### Texto de origem
--------------------------------
Soai a trombeta no início do mês da trombeta”.

Havia um preceito de que no começo do mês se tocasse uma trombeta; e isto até agora os judeus fazem literalmente, e não o entendem espiritualmente. Pois, o início do mês é a lua nova; lua nova é vida nova. Que é lua nova? “Se alguém está em Cristo, é nova criatura(2 Cor 5,17).

Que quer dizer:

Soai a trombeta no início do mês da trombeta?” Anunciai a vida nova com toda confiança. Não tenhais medo do estrépito que faz a vida antiga.



§ 7
5 “Porque há um preceito para Israel, um juízo do Deus de Jacó”.

Onde há preceito, há juízo. Os que estando sob a Lei pecaram, serão julgados pela Lei (cf Rm 2,12).

Aquele mesmo que promulgou a lei, Cristo Senhor, o Verbo que se fez carne, disse:

Para julgamento é que vim a este mundo: para que os que não enxergam, vejam, e os que vêem tornem-se cegos(Jo 9,39).

Qual o sentido da afirmação:

Para os que não enxergam, vejam, e os que vêem tornem-se cegos, senão que os humildes sejam exaltados, e os soberbos sejam derrubados?” Não quer isso dizer que os que vêem se tornarão cegos, mas que aqueles que pensam enxergar, serão convencidos de cegueira. Aqui está em ação o mistério do lagar:

para que os que não enxergam, vejam, e os que vêem tornem-se cegos”.
--------------------------------
### Dados
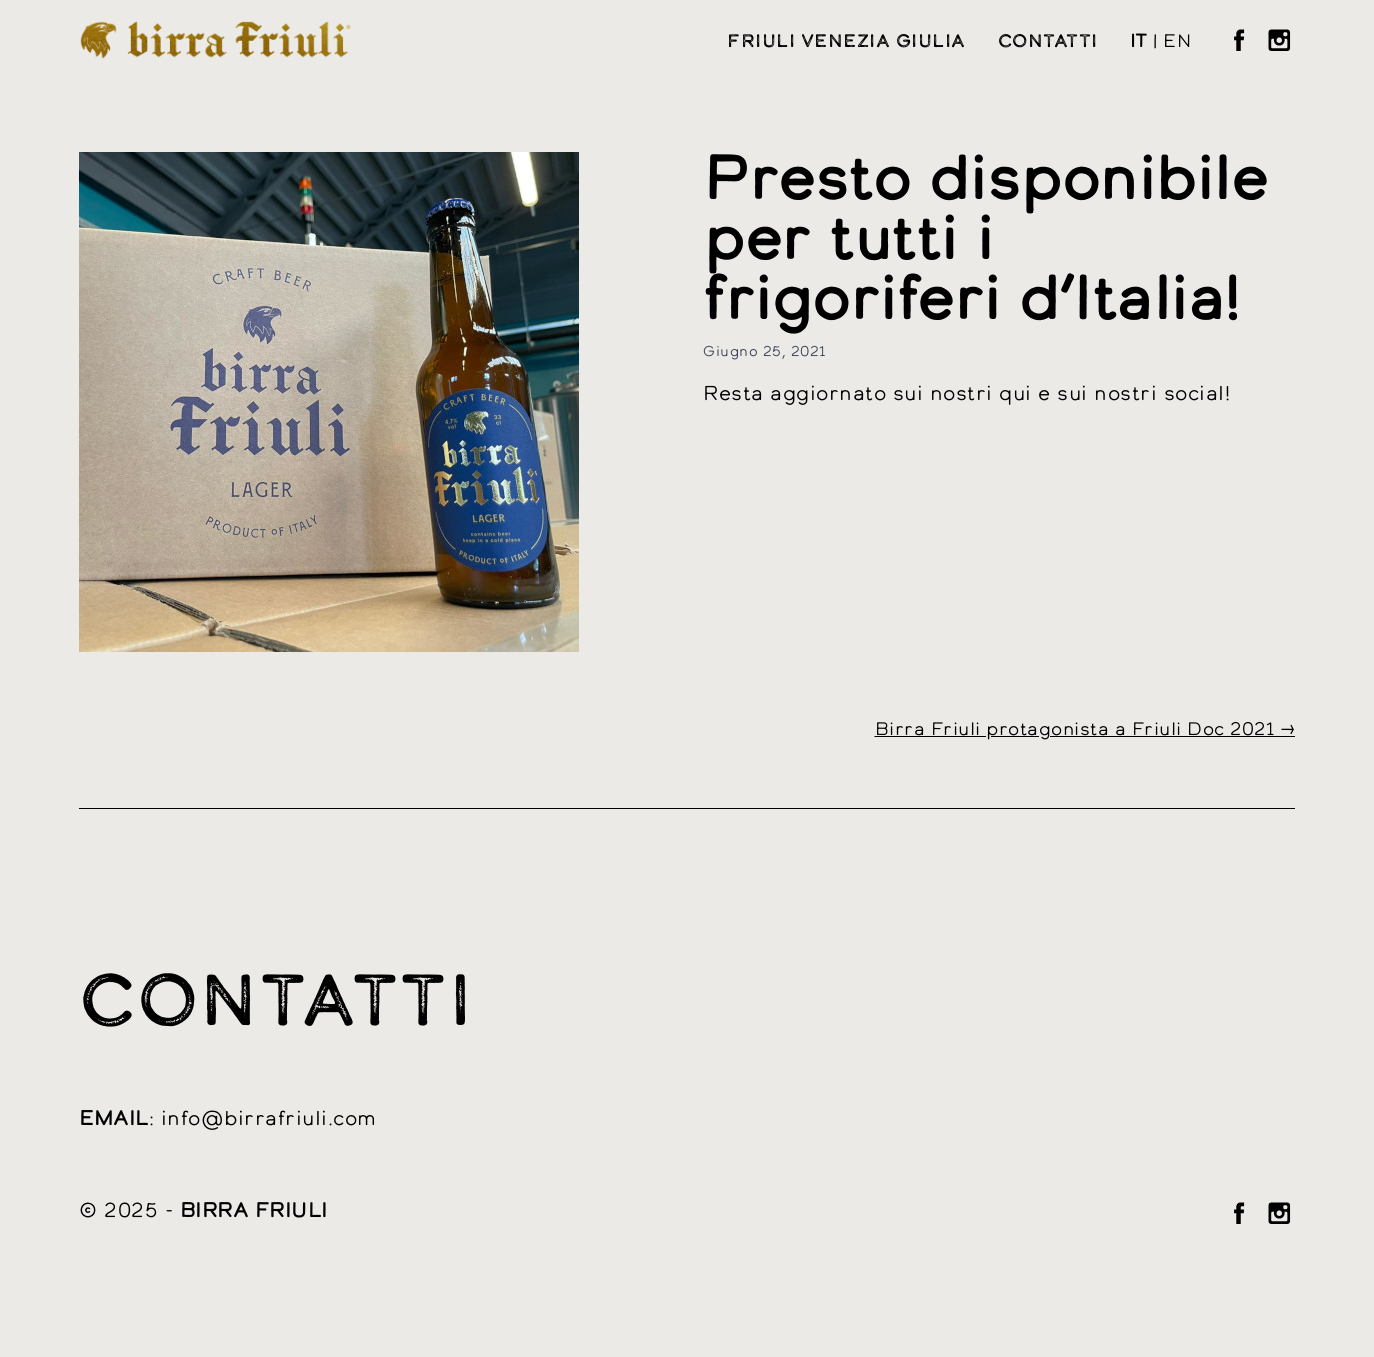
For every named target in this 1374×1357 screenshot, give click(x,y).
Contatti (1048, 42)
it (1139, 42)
--------------------------------
### O que se pede
Responda, por favor, a estas perguntas sobre o texto de origem:
1. Segundo o texto, o que é a lua nova?
2. De que, conforme o texto, não se deve ter medo?
3. Quem, de acordo com o texto, promulgou a lei?

### Resposta a seguir
1. A lua nova é vida nova.
2. Do estrépito que faz a vida antiga.
3. Cristo Senhor, o Verbo que se fez carne.